その新しいものを受け入れていく気持ちといいますか、体制というのは日本で変わってきたとお考えですか?
松尾:やはり頭が固いところは、すごくあるんじゃないかと思いまして。
先ほども話の中で「頭の固い人を変えられるんですか」という話がありましたが、特にITの分野やAIの分野は、本当に20代が一番強い領域。ただ、日本社会はかなり年功序列なので、未だに60代とか70代の人がいろいろなデシジョンをしている。
これは領域によって違うと思いますが、少なくともこのITの分野というのは、例えばマーク・ザッカーバーグにしてもGoogleの創業者のセルゲイ・ブリンやラリー・ペイジにしても30代40代前半と若い。
最近上場したスナップチャットという会社の社長は20代。そういう人達と伍していくには、やはり若い人がデシジョンするような社会に日本もなっていかないといけないなと感じるんですけれども、そこに対する移行というのはなかなか進んでいかないなと思いますね。
唐木:ありがとうございます。青砥さんいかがでしょう。
青砥:なんとなく思い付いたことがあって。先ほどの松尾先生の話の中で「人工知能が今後どんどんどん強くなっていく。その際にパターン認識させているものがビジブルな目に見えるところ、つまり目に見える役割のところをパターン化していくのが非常に重要になってくる」とありました。
そうなったときに、人間として今後より強みを発揮していくのは、インビジブルなところだと思っているんです。
今はおそらく、周りにモノが増え、スマートフォンがあるゆえにいろいろな情報が目の前にあり外側に注意が向かれがちなんです。だからこそインナー、つまり自分の内側にもっと注意を向けるということが非常に重要だと思っていて。それはなかなか機械ができることではないだろうなと思っています。
すごいんですよ、やはり脳って。
なぜかと言うと、例えば、目をつぶって僕がいきなり宇宙にいる。宇宙で大好きなスイカを食べてまた戻って来るというイメージができるのは、この快速な画像を勝手に頭の中にクリエイトする創造性があるということ。機械がいきなりババッとそのイメージを作るのは、超スーパーコンピューターが何台あってもなかなか難しいだろうなと。
そこがおそらく人間の強味になっていく。この内側をしっかりモニタリングする。おそらく活躍されている方々というのは、自分の内側をよく着目しているんだろうなと思うんです。それが最近、世の中ではメタ認知という言葉で語られているのかなと思うんです。

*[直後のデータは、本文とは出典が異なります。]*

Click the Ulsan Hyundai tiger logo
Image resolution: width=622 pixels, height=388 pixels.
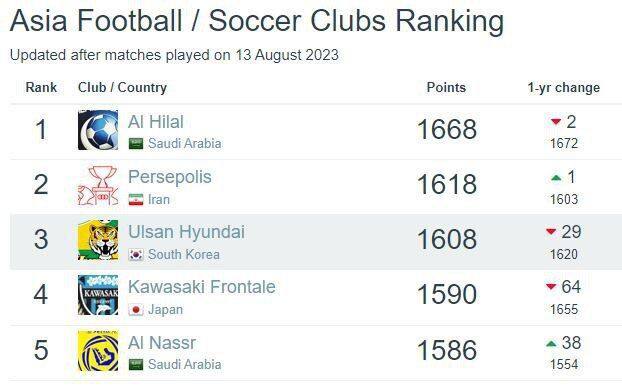[98, 240]
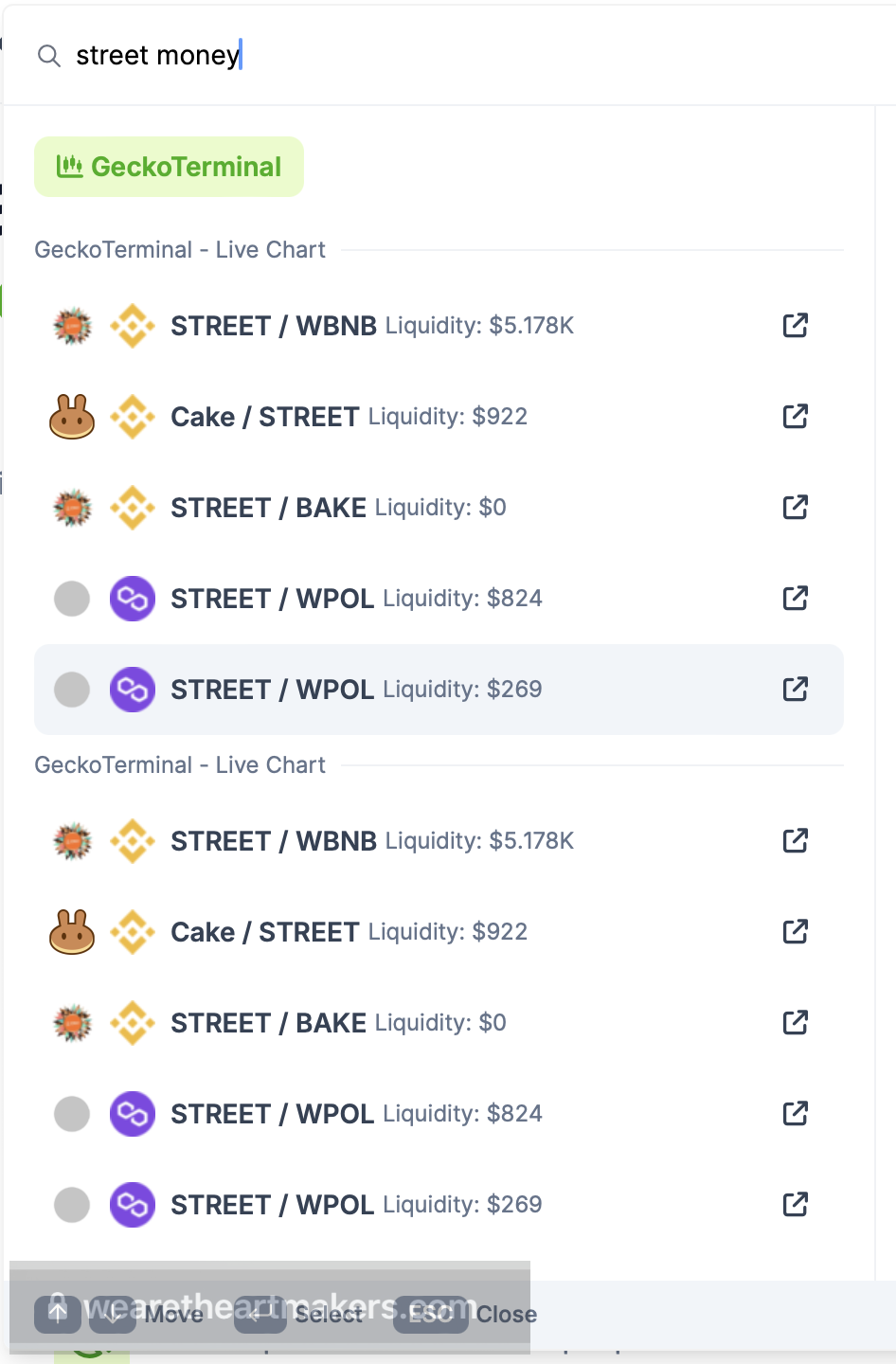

自分の事を客観的に俯瞰して見てみる。そうすると、ジョブズなんかもそうだったんだと思うんですが、違和感にも気づいたりすると思うんです。彼は禅をやっていたからというのがあったかもしれないですが。
コンピューターにファンが付いて「ガーガーガー」と言っているのが昔は当たり前だったんですよね。それに対して「あんなうるさいところで仕事なんてしたくないよ」ということから、感じた違和感をなんとかなくすための開発に、ずっと没頭した。
そういったことも自分の内側にちゃんと注意が向けられたからこそできたことなんだろうなと思うと、今こんなにいろいろな情報に溢れた中で着目すべきは……。もちろん外側も見たほうがいいんですが、そこは多くの場合パターン化されて、人工知能がやってくれるような時代になっていく。
今度はなかなかそこが追いつかない内側に目を向けていくことが大事になってくるのではないかと。そんなふうに考えています。
唐木:ありがとうございます。お時間がせまってきましたが、最後にお2人から「HeForShe」という観点、あるいはこれからの我々の生活全般に関してでも構いませんが、ここにいらっしゃる方と、あとご自身「こんなことやっていきたいな」「やっていこう」ということがございましたら一言ずついただけますでしょうか。
松尾:直接関係しているかどうかはわからないですが、オープニング時に「ジェンダーという言葉がある社会ある時代における、固定された役割なんだ」とおっしゃっていたのがすごく適切だなと思っていまして。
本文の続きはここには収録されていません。